For the first rent notice, the owner demanded rent due in the amount of $2,750, while the tenants insisted that he had overcharged them $3,350 over the course of their tenancy. (Presumably, they were claiming an offset.) They tendered the rent due for the current month ($2,000), which the landlord rejected as a non-conforming payment before filing an unlawful detainer lawsuit.

During that lawsuit, the landlord provided a rent ledger with inconsistent information about deposits and testified that he was trying to sell the property vacant.
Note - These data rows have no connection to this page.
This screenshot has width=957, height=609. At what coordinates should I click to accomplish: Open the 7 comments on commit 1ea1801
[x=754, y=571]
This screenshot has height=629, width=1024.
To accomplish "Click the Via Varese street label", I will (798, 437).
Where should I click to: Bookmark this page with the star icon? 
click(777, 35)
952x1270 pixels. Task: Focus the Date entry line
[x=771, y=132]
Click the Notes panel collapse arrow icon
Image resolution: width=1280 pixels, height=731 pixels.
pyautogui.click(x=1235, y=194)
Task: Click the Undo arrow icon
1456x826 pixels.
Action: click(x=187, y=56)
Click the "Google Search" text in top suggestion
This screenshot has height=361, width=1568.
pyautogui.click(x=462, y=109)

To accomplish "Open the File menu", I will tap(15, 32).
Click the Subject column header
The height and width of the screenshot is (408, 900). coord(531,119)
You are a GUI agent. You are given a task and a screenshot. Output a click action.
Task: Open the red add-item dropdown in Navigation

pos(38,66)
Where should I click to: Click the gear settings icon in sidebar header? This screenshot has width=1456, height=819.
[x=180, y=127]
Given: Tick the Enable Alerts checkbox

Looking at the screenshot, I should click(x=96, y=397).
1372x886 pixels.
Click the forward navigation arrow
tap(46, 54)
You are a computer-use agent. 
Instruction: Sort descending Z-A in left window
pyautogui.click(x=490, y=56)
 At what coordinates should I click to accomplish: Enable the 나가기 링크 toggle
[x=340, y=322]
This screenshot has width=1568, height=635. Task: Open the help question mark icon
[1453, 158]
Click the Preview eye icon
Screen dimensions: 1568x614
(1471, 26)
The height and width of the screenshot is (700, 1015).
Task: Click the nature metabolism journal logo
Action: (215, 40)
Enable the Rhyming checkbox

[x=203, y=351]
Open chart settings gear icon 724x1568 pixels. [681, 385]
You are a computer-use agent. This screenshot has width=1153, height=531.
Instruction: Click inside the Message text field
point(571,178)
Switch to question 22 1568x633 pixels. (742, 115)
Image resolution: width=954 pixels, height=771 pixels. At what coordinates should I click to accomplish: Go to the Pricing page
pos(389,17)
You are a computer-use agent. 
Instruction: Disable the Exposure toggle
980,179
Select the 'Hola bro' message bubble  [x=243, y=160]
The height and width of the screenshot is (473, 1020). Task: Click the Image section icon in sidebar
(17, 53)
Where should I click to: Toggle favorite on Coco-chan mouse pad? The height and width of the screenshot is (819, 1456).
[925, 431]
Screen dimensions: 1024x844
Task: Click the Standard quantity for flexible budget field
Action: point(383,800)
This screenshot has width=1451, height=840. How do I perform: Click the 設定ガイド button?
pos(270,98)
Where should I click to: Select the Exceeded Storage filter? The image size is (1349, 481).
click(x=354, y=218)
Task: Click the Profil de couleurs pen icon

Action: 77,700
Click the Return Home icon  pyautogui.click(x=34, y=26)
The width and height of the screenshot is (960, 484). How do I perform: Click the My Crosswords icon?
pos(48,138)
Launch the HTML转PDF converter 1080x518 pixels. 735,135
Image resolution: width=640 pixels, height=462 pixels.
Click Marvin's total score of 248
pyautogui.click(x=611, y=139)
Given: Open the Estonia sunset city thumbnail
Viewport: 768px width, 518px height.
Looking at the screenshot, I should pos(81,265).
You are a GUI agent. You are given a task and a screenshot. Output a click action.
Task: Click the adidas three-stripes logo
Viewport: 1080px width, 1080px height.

The landlord ended up dismissing the lawsuit but served a new three-day notice the same day.

A few weeks later, the tenants filed a lawsuit against both the landlord and his attorney, alleging, among other things, that “the notice was designed to trick them into either paying an excessive amount of rent or vacating the premises, and there was “no good faith contemplation of litigation, and, in fact, Defendants never filed an unlawful detainer based upon the October 2 Notice prior to it being superseded’ by a subsequent three-day notice”. They also alleged that the landlord violated state law governing security deposits.

The attorney filed an anti-SLAPP motion, arguing that the tenants’ claims arose from protected activity because they were based on the unlawful detainer and actions that were “requisite precursors” to it. The attorney argued that the voluntary dismissal was not a termination in the tenants’ favor because he relied on information provided by the landlord, and the original notice allegedly understated the amount of rent due.

In the two prong anti-SLAPP analysis, the tenants did not dispute that the claims for wrongful eviction and malicious prosecution arose from protected activity for prong one (as they must), but contended that the claim related to misapplication of the security deposit did not. The court agreed, noting that the “principal thrust of the claim is the application of plaintiffs’ security deposit toward the payment of rent when they were not in default. Misuse of a security deposit is not an act in furtherance of the attorney defendants’ rights of free speech or petition, nor is it a communication preparatory to or in anticipation of litigation.”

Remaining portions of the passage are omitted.